═══ SELECTED PASSAGE ═══
I've come to realise that while his "dumbfuck" tag is spot-on, his "shitposter" tag is even more so. Ignoring him is not a matter of reducing the amount of dumb you see, it's about reducing the amount of shit you see.
Some threads (like this one) become pretty hilarious to read. You keep reading the posts, and then all of a sudden several people start telling someone that that invisible person is a dumb fuck and/or insane.
Then it turns out that it's CyberP whose posts you simply can't see (and all the better for it).
Jokes on you, it is actually the THIRD-PERSON perspective that not only gives you a similar perspective of a first-person view, but it also lets you see your own player character, which somehow ALSO increases gameplay possibilities! Checkmate!
The joke here being that they're just different views on the game. Some genres are better suited for one perspective than another for obvious reasons. It's why you don't play real-time strategy games with a large amount of units in first-person, nor why fighting games are played from a top-down perspective. Fallout can go with any perspective, really.
I wonder why people think that playing Doom with only the keyboard is pretty much how the Good Lord dictated it should be. Even the original Doom manual recommends to try using both keyboard and mouse simultaneously:
I don't think a maintenance merger would be a good solution though.
═══ MATERIAL PROVIDED ═══
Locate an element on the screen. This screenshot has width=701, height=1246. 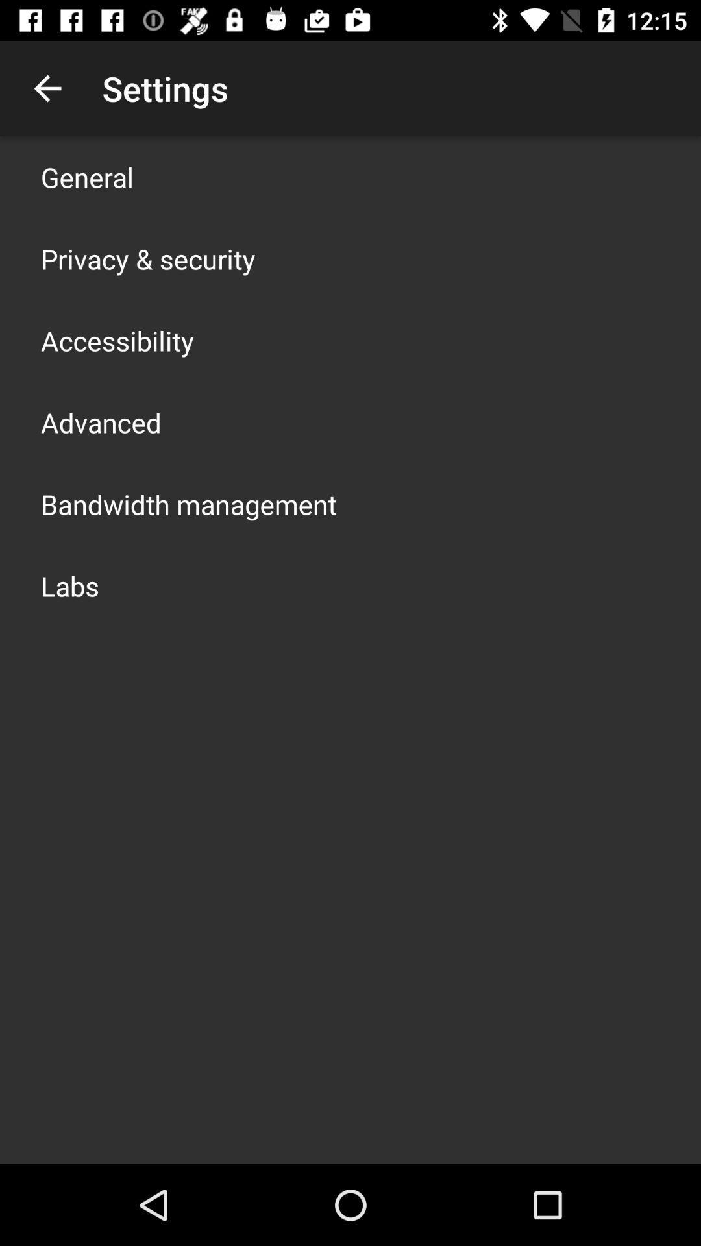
═══
- **REQUIREMENTS**:
Write out, word for word, the stretch of the thread excerpt above that begins with the words containing "Some threads (like" and ends with "any perspective, really.".

- **TASK RESPONSE**:
Some threads (like this one) become pretty hilarious to read. You keep reading the posts, and then all of a sudden several people start telling someone that that invisible person is a dumb fuck and/or insane.
Then it turns out that it's CyberP whose posts you simply can't see (and all the better for it).
Jokes on you, it is actually the THIRD-PERSON perspective that not only gives you a similar perspective of a first-person view, but it also lets you see your own player character, which somehow ALSO increases gameplay possibilities! Checkmate!
The joke here being that they're just different views on the game. Some genres are better suited for one perspective than another for obvious reasons. It's why you don't play real-time strategy games with a large amount of units in first-person, nor why fighting games are played from a top-down perspective. Fallout can go with any perspective, really.